En appréciant la conduite du gouvernement anglais envers l’empereur, j’ai dû faire une large part aux nécessités de la politique ; j’ai justifié la détention et l’exil de celui qui était naguère le maître de l’Europe ; j’ai admis qu’on avait pu être autorisé à le placer, pour le salut de tous, dans une situation exceptionnelle, celle d’un prisonnier de guerre restant captif alors qu’il n’y avait plus de guerre, celle d’un homme condamné à perdre sa liberté par le jugement et dans l’intérêt de l’Europe, alors que son titre de souverain, reconnu naguère par le continent tout entier, le mettait en dehors de toute juridiction. Je ne crois pas, Dieu m’en préserve, que la politique justifie tout, comme Napoléon aimait à le répéter, comme il le disait encore à Sainte-Hélène, alors même que les conséquences de ce terrible axiome semblaient devoir se présenter à lui sous l’aspect le plus répugnant, mais je crois qu’elle excuse tout ce qui n’est pas contraire à l’humanité, à la foi jurée, aux principes de l’éternelle équité ; je crois qu’en certains cas, lorsqu’elle a en vue de grands intérêts généraux, auxquels on ne saurait pourvoir autrement, elle autorise de regrettables rigueurs. Je me hâte d’ajouter que ces rigueurs, pour ne pas être condamnables, pour ne pas entacher ceux qui sont condamnés à en être les instrumens, non-seulement doivent être renfermées dans les limites de la plus absolue nécessité, mais doivent encore être tempérées par tous les adoucissemens qu’il est possible d’y apporter. Manquer à ces ménagemens, ce n’est pas seulement méconnaître un devoir sacré, c’est commettre une grande faute politique, c’est s’exposer à la réprobation de l’histoire, lorsque la victime que l’on frappe, quels que puissent être ses torts et la défaveur qui s’attache à elle dans le présent, se recommande à la sympathie des générations futures, soit par de grandes vertus, soit par une grande gloire, soit par la hauteur de la position d’où elle a été précipitée.

→ Matériel collecté:
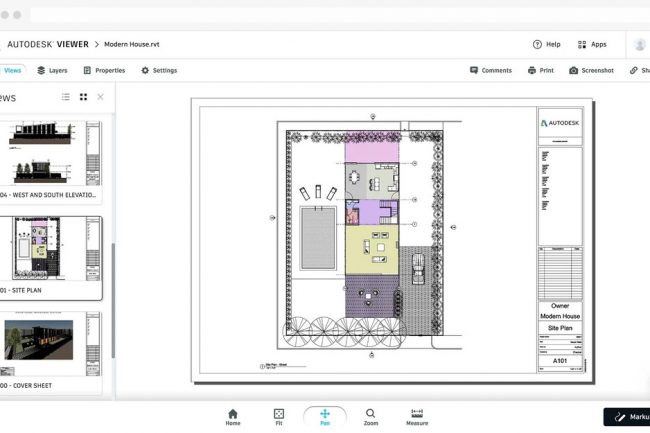
Task: Close the Views side panel
Action: 100,97
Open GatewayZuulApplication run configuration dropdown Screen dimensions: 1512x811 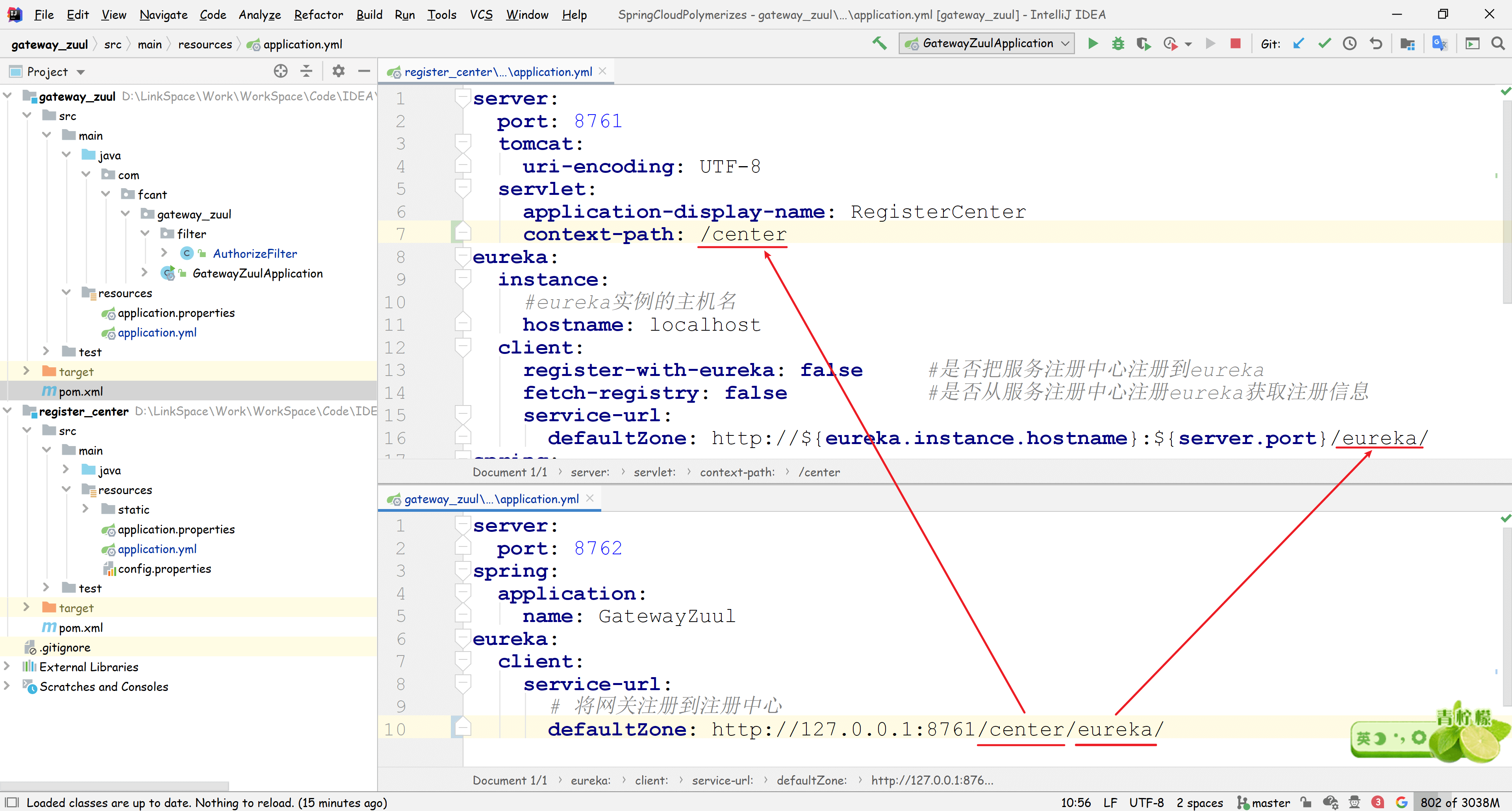point(987,43)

→ Tâche proposée:
Traduisez en anglais cette phrase de l'extrait fourni : « Je me hâte d'ajouter que ces rigueurs, pour ne pas être condamnables, pour ne pas entacher ceux qui sont condamnés à en être les instrumens, non-seulement doivent être renfermées dans les limites de la plus absolue nécessité, mais doivent encore être tempérées par tous les adoucissemens qu'il est possible d'y apporter. » Le matériel collecté est indépendant de l'extrait fourni.

→ Solution proposée:
I hasten to add that these harsh measures, if they are not to be condemnable and are not to taint those who are condemned to be their instruments, must not only be confined within the limits of the most absolute necessity but must also be tempered by every mitigation that can possibly be brought to them.